### Requirement
Below are some records. Write out exactly their lines from the one with "Switch to the Initial XN-9100-1-A tab" through the one with "Screen dimensions: 1200x850", and leave the pictures behind.

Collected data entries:
——————
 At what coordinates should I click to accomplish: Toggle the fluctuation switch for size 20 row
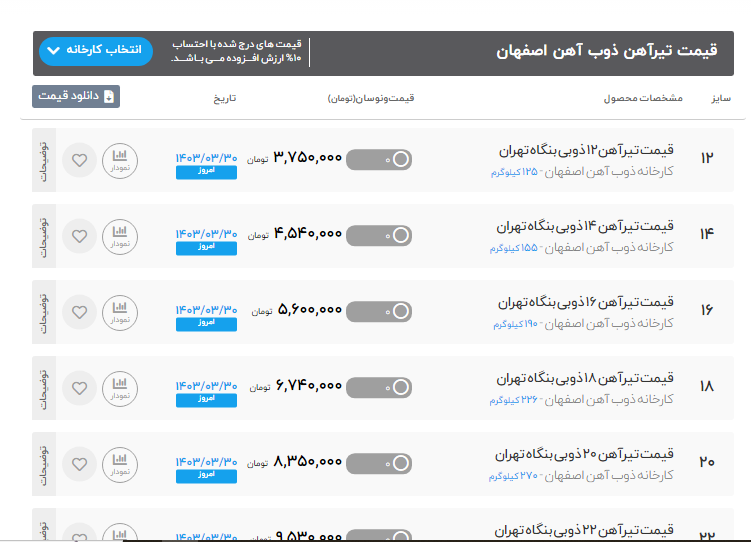tap(379, 463)
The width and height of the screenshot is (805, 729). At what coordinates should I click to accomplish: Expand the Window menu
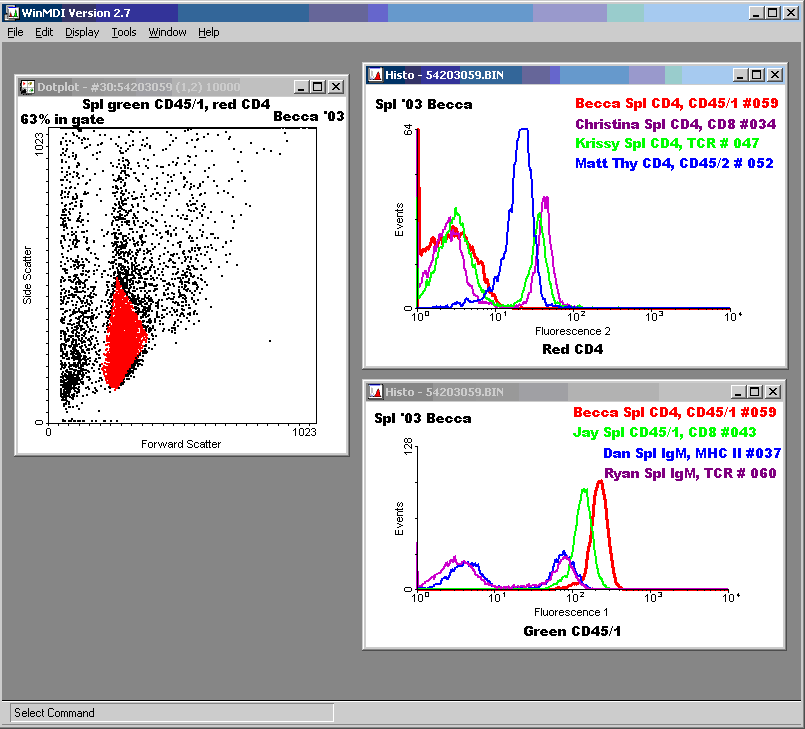[x=167, y=32]
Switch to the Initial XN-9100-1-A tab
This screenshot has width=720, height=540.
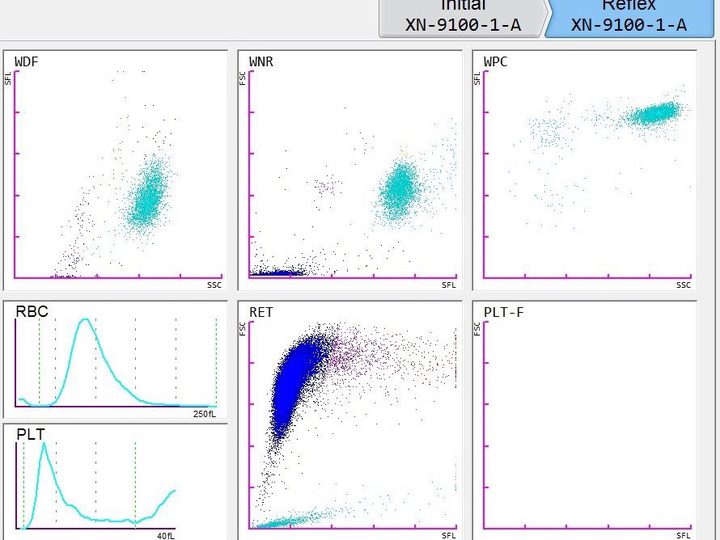463,18
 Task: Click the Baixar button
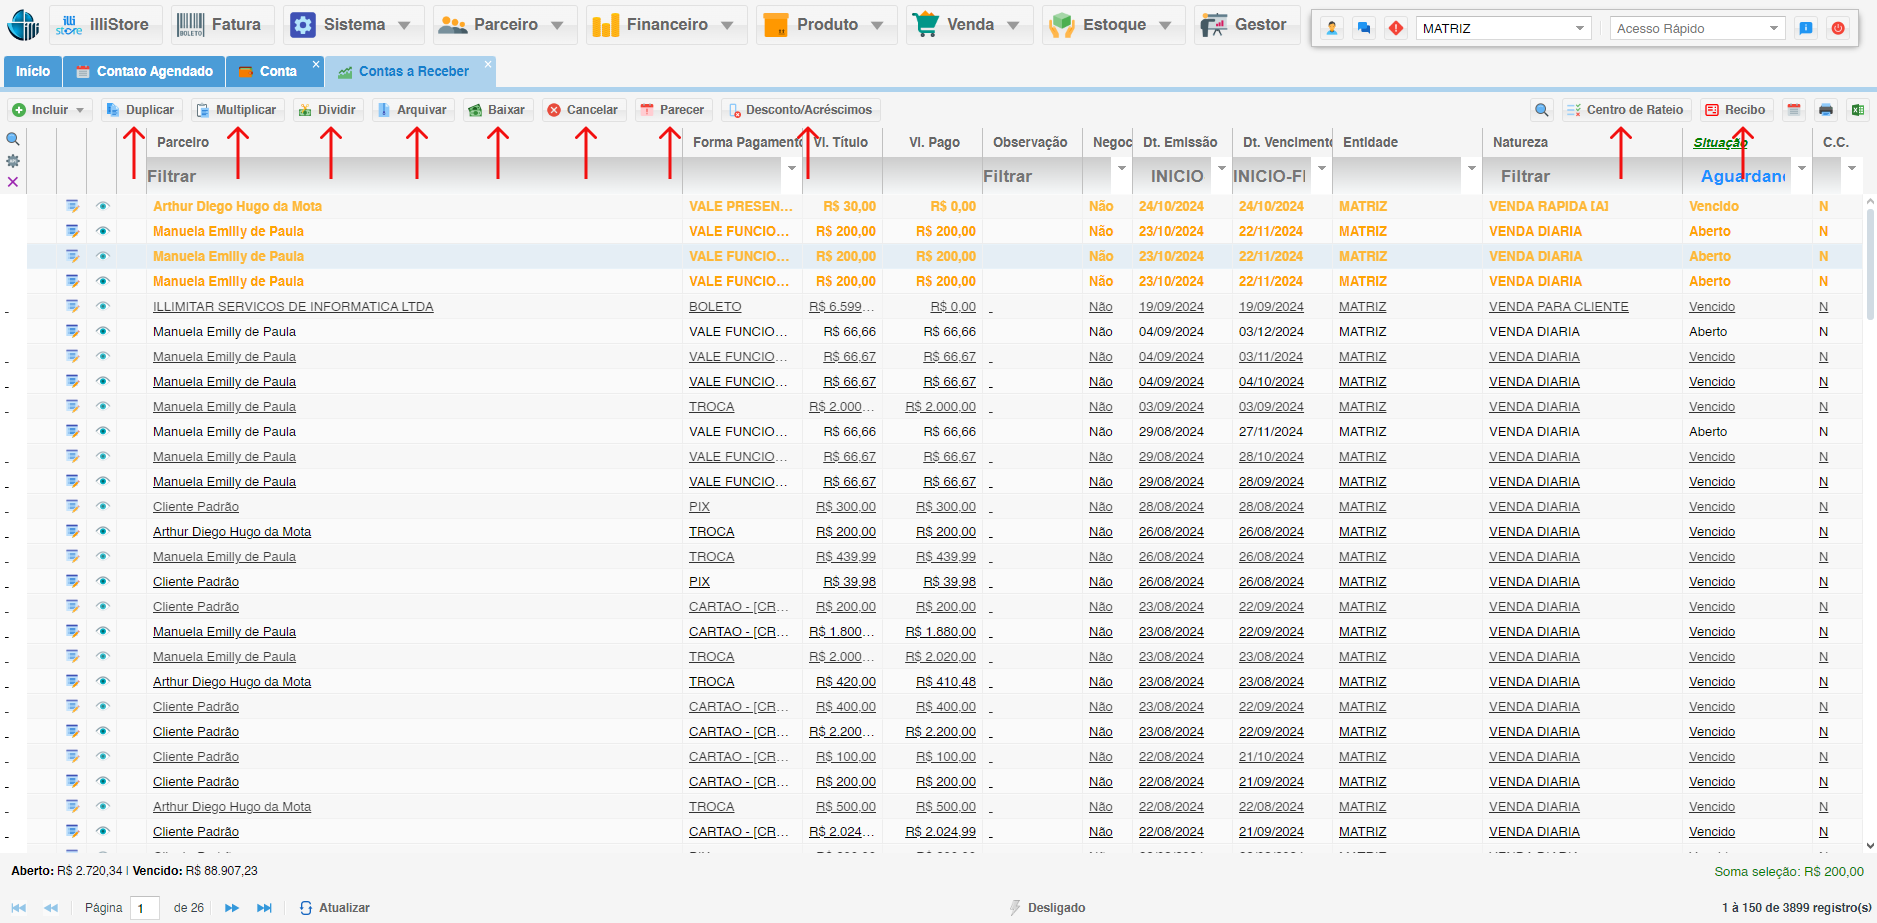[x=497, y=110]
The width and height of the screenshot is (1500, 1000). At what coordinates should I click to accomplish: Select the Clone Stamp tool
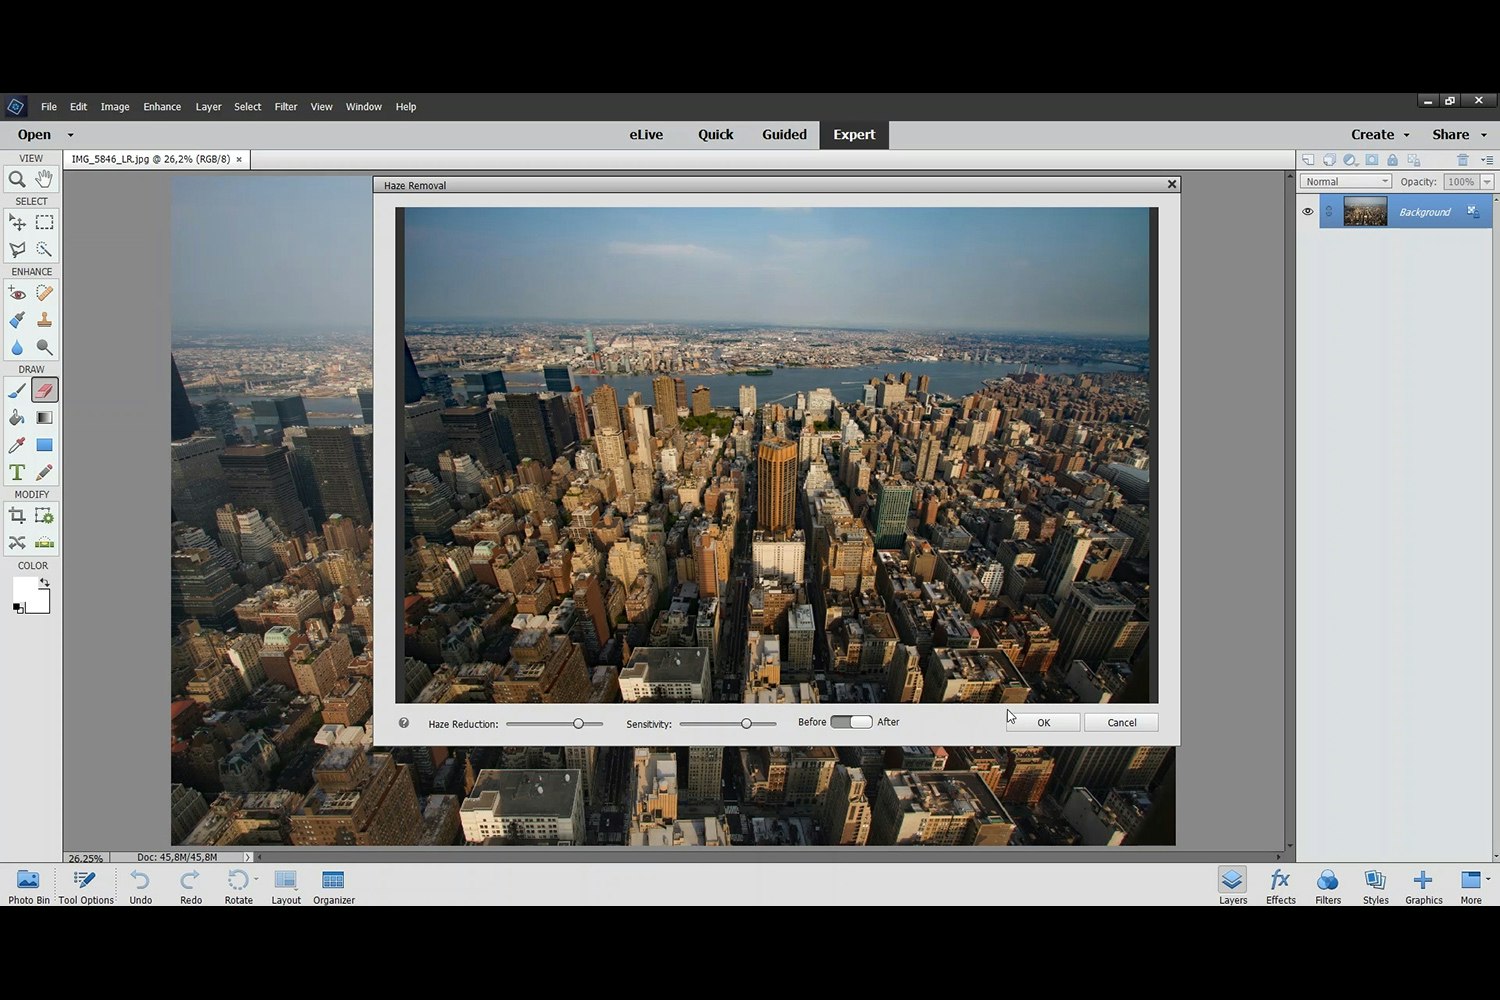44,320
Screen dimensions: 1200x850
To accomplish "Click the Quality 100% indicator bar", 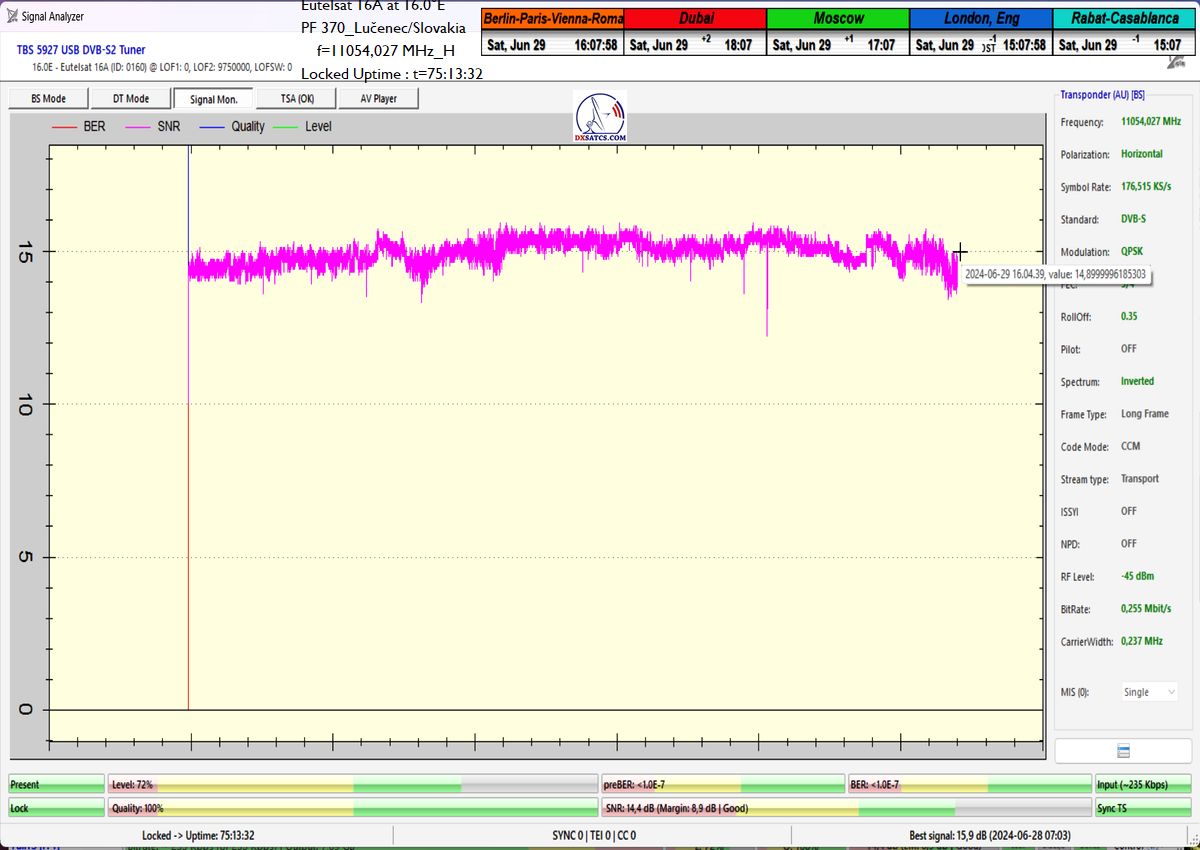I will [x=352, y=808].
——————
### Exercise result
Switch to the Initial XN-9100-1-A tab
This screenshot has width=720, height=540.
463,18
 Task: Click the Baixar button
[x=497, y=110]
The width and height of the screenshot is (1500, 1000). At what coordinates should I click to accomplish: Select the Clone Stamp tool
44,320
Screen dimensions: 1200x850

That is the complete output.